Your platitudes about defying harassment are great and all but none of you comic pros are listening to the real complaint that kicked all this up in the first place. The work is BAD. Characters with long histories are being awkwardly changed to fit a political agenda instead of servicing a good story. Marvel doesn't feel like Marvel so fans are fleeing. Sales are down. What are you going to do about it?
First off, they’re not “platitudes.” Either you believe other people should be treated with respect and be free to exist online without being stalked or fearful for their safety or you don’t. It’s cut and dry. Condoning that, whatever your end goals may be, camps you out with people who are disrespectful at the top end and downright criminal at the bottom. Decide if this is the hill you really want to die on with the “allies” you have on your side.
Okay, on to your other point-
The comic industry is going through upheaval, absolutely. If we have to be honest though, so is all of media. Piracy is slamming into instant access entertainment and that’s splintering our attention more than ever before. New comics (dozens every week) aren’t just competing with each other, they’re competing with streaming movies/TV, video games, craft beers, and newly accessible deep archives of the best (and worst) comics from the start of publishing through to now. That doesn’t even count foreign content like manga, also available for deep dives and also fighting for your dollar. I don’t think it’s fair to just say sales are low because the work is bad and not acknowledge that almost every media is going through similar rocky times. People are reassessing where their entertainment dollars go across the board and things are shaking up - period.
The single issue format does seem to be taking a beating as of late, it’s true. Corporate decisions made in the past in terms of format, distribution, sales outlets, and pricing seem to be coming to a head and I have no idea how that will shake out, especially in a world that’s understandably distracted with natural disasters and a political divide as bad as it’s ever been.
Marvel of the 70′s wasn’t Marvel of the 60′s.
Marvel of the 80′s wasn’t Marvel of the 70′s.
Marvel of the 90′s wasn’t Marvel of the 80′s.
You get the idea. We can’t trap this stuff in amber. The Marvel Universe is a dynamic creative sandbox that reflects the time we live in while also carrying decades of continuity on its back. It’s wonderful and ridiculous, and can’t be fully encompassed in one character, one series, or one time. The stories that inspired me color my work in the same way the stories that inspired you color your perception of what’s happening now.
There are people reading Marvel Comics right now who are being inspired by these current stories. Whatever you may think of it, this is their Marvel.
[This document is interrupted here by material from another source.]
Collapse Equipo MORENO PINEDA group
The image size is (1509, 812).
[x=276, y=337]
If that goes down a road where sales can’t sustain it and things need to change, then I expect that’s what you’ll see. It’s happened before. Implosions and new initiatives. Experiments. The best parts get carried forward, the bad bits become footnotes and the creative journey continues.
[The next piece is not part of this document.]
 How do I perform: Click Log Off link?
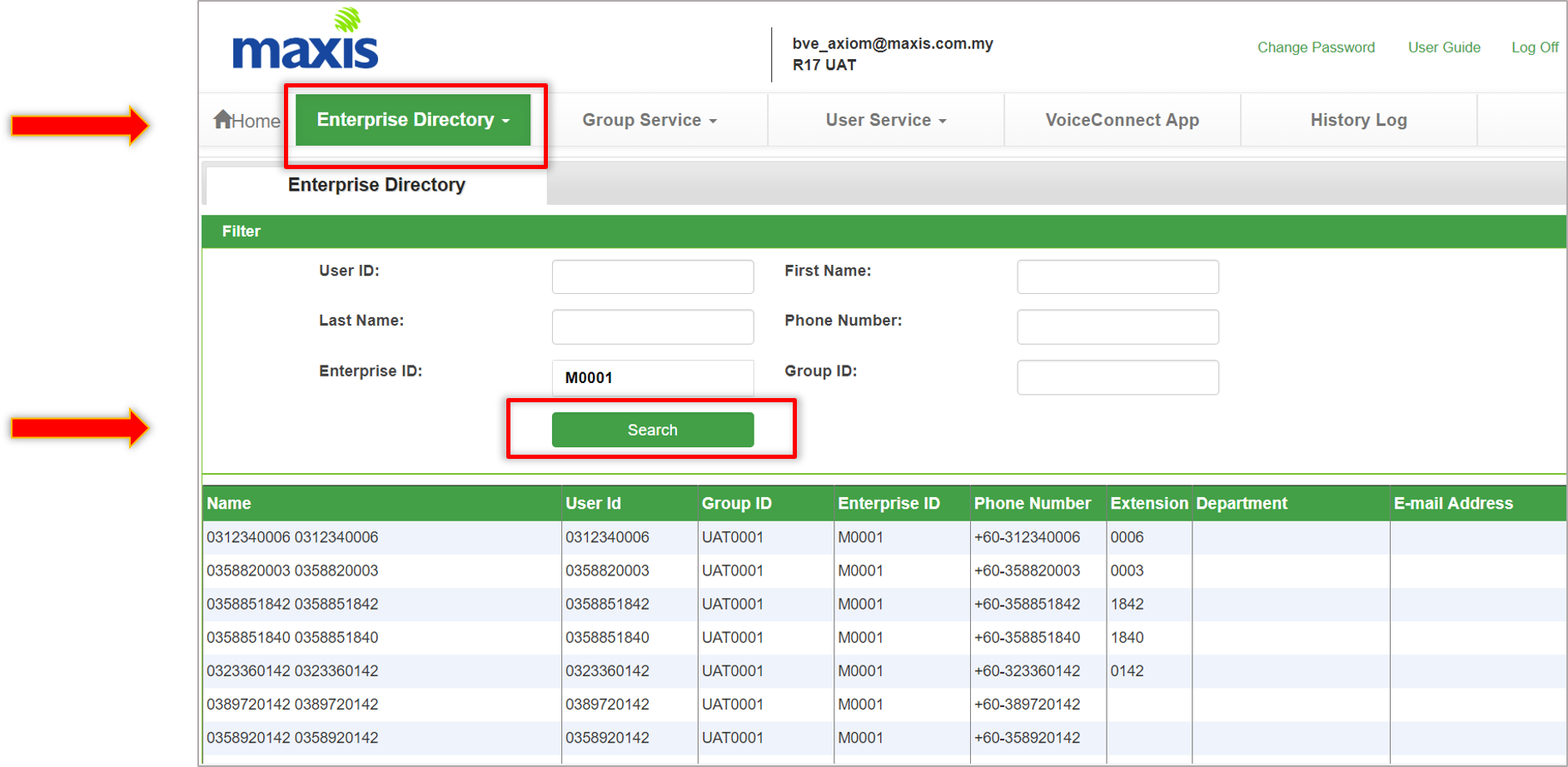(x=1535, y=47)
I don’t run Marvel. If I did it would reflect my creative ideas more intensely, but it would also need to incorporate other people, other ideas, and the twists and turns the world throws at it. Compromise and collaboration is how this stuff gets done. It’s how the world actually functions. Acknowledge that not every title needs to fit your personal sensibilities in order to be “worthy.” Variety is an important part of the search for quality.
As one writer working with a team of skilled and passionate people, all I can promise is that I’ll write stories that I as a reader would enjoy. I’m a dyed-in-the-wool Marvel fan who loves incorporating continuity while also moving stories forward with new ideas. That’s my jam.
I don’t know of a single creator who sets out to tell a bad story or wreck a character they’re tasked with working on. There are comics I read that I do not enjoy and would absolutely have done differently, but my first instinct isn’t to assume the people involved are on a mission to destroy it. I move on and look to other titles for my fix. I check back in every so often to see if things have improved.
Back in the day, I collected Amazing Spider-Man from issue #231 through to #363. I loved reading Spidey stories. He was (and generally is) my favorite Marvel character. I have so many memories of those stories and key moments are indelibly burned into my brain. Even still, by the time the book hit #350+, I wasn’t feeling it any more. The book had changed. I’d changed. I eked out collecting for another year and then realized I’d missed a couple months and wasn’t worried about it at all. It was time to walk away.
Many years later, I was reading about Dan Slott’s Big Time story arc starting with Amazing Spider-Man #648 and thought “What the heck. I’ll give it a try.” Just like that, I was back into reading Spidey. I’ve been enjoying it ever since. This stuff is cyclical. I could spin my life away obsessing over why the books weren’t “good” in that long gap, but I’d rather read comics I enjoy. I don’t want you to leave or stop collecting, but I do think it’s important to allow that to happen if necessary. Find other books that tick your tock.
I don’t know Marvel’s deepest/darkest future plans, but I do know that Marvel Legacy is an attempt to ratify the past and present. To keep what works from the past while moving things into the future. Will it work? I don’t know. Keep reading and we’ll find out together.
I hope you stick around and boost up titles you feel hit the mark while letting other titles succeed or fail with the readerships they cultivate, even if they’re not the same as you.